Introducing the Information Governance Adoption Model™ for Healthcare
In February, 2016, AHIMA launched healthcare’s first Information Governance Adoption Model™ (IGAM) via IGHealthRate™, an assessment tool. 3 The IGAM is an extension and expansion of the IG Reference Model, although it does not go so far as to diagram inter-relationships and reflect the roles of risk (specifically, information risk) and change management, which are key components of IG programs.
The IG Adoption Model™ can help spur discussion in the beginning stages of IG program planning, and can also assist in highlighting key areas for representation in the IG Program Steering Committee.
According to AHIMA, the 10 IG organizational competencies depicted in the model can be assessed based on key markers on a scale of IGAM Level 1™ (lowest, least mature) to IGAM Level 5™ (highest), to determine maturity levels and to conduct a gap analysis to determine the tasks needed to move the organization up the maturity scale to the desired level of improvement.
Analyzing the IGAM™ for IG Team Staffing
In the IGAM™ we can see that, as with the IG Reference Model, Privacy and Security are represented, as is Legal & Regulatory. Also, Data Governance and Analytics are represented, furthering the argument to include representation of these functions on the IG steering committee. IT governance, that is, leveraging frameworks (e.g. CoBIT5) in the IT department to make it more efficient and accountable, while getting results that contribute to organizational business objectives, is also represented. The employee in charge of IT governance, likely the CIO, should be considered a major stakeholder. The CIO is also accountable for enterprise information management (EIM), a major aspect of IG.
IG structure and strategic alignment are mostly responsibilities of the executive sponsor and IG Lead, with input from the entire committee. IG performance could be measured quantitatively by the CFO or an internal audit professional, and monitored by the Executive Sponsor.
IG awareness is largely the job of the Executive Sponsor and IG Lead, with assistance from HR or the training department. IG Adherence and IG Performance should be monitored by the Executive Sponsor using established metrics, perhaps audited by the CFO or an internal auditor.
It is abundantly clear that implementing IG programs requires a cross-functional approach to facilitate sharing and leveraging information. IG has a wide reach and effective IG brings together stakeholders from across the organization and builds on their synergies to better govern and optimize information.
Information governance programs are heavily focused on information quality, security, and privacy. As a cross-functional discipline, it is challenging to muster and manage scarce resources to address enterprise issues that do not belong clearly to established functional groups like IT or Legal. Managing and prioritizing these information asset challenges requires the same type of planning and control used historically for deploying and managing capital assets. Managing and leveraging information assets means that new opportunities and value may be found that can provide a sustainable competitive advantage to the organization. 4
Throughout this book, one key fact is emphasized repeatedly: Securing a sponsor at the executive management level is critical—it is the most important factor for IG success. In fact, it is so important it may be advisable to name a separate deputy executive sponsor, or to have the IG steering committee chair also serve as a deputy or co-executive sponsor.

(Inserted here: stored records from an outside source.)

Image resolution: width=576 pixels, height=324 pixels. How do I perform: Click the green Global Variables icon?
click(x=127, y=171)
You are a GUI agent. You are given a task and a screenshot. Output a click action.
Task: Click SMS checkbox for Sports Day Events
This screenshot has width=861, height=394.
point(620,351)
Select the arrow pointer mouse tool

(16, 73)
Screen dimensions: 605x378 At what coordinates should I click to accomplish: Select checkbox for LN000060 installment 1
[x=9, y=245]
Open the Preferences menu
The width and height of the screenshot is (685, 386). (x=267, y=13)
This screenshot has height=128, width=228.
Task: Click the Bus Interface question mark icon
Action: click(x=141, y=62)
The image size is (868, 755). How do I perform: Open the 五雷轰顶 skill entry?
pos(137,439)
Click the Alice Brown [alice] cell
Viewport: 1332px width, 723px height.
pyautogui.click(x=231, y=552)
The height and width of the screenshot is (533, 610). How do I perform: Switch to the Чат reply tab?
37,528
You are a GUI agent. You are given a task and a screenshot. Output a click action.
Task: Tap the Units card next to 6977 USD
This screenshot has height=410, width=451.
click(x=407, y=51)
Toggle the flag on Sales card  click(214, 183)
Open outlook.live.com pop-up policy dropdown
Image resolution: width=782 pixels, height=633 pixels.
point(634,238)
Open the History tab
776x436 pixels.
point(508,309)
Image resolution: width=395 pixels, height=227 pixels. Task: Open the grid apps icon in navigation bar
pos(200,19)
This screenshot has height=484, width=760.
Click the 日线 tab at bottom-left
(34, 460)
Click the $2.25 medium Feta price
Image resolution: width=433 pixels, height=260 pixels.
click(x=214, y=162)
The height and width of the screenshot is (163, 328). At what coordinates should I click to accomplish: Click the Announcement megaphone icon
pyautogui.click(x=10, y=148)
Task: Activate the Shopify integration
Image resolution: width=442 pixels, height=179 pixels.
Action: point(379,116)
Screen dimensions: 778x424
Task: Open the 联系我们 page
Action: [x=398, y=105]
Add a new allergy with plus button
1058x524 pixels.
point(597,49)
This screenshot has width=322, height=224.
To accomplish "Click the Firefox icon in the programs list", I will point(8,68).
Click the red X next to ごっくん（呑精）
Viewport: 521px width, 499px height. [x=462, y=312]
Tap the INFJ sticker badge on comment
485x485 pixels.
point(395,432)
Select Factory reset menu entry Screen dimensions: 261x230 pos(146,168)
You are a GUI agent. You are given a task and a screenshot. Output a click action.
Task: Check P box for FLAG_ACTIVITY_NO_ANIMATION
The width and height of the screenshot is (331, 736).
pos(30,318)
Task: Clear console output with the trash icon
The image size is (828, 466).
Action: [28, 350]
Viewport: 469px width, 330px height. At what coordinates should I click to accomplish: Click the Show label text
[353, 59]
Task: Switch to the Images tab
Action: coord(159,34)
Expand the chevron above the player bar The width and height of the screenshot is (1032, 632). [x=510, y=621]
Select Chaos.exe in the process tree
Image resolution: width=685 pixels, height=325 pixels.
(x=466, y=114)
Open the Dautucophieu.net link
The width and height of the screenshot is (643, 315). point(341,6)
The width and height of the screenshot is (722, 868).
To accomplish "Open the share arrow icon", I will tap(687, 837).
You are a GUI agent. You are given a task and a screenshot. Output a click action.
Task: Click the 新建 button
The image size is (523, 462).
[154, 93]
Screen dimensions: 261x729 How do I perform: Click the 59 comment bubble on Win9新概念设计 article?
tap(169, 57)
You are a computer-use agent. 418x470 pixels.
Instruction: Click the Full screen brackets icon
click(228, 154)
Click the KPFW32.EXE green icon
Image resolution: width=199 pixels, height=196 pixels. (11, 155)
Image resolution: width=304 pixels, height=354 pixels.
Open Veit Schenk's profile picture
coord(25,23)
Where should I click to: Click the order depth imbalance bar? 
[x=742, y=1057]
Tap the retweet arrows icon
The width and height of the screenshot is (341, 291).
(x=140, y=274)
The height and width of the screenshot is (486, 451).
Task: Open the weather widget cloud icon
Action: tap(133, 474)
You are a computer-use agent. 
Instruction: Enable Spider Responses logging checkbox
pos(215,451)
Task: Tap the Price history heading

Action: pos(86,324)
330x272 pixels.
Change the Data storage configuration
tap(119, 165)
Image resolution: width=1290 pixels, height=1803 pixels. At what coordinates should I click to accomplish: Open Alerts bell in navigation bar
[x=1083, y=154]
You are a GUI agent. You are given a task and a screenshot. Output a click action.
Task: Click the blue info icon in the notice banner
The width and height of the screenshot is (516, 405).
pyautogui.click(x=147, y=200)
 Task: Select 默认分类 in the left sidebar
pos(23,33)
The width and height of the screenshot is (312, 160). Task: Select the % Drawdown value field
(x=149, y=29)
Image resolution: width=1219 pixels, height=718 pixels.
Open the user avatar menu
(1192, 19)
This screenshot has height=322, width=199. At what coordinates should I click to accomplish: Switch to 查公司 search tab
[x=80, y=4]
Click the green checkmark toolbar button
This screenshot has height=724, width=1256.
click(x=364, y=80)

Strong executive sponsorship is a key IG Best Practice. Program failure is a great risk without an active and engaged executive sponsor. Such a program likely will fade or fizzle out or be relegated to the back burner. Without strong high-level leadership, when things go awry, finger pointing and political games may take over, impeding progress and cooperation.
According to studies, the two most common IG executive sponsors are General Counsel and the CIO. Sometimes IG programs are led by an organization’s General Counsel, and they may be well-versed in privacy law, but they may not have the technology competencies to understand exactly how to apply complex new IG-enabling technologies, and they may have a basic understanding of retention schedules but are not well-versed in HIM Best Practices. Sometimes IG programs are led by the CIO, who may be well-versed in security and aware of privacy issues, but often CIOs and HIM managers don’t speak the same language: a “record” means something totally different to a CIO than to a HIM manager; also, legal research is not the CIO’s job and the general counsel will always have to make those decisions anyway.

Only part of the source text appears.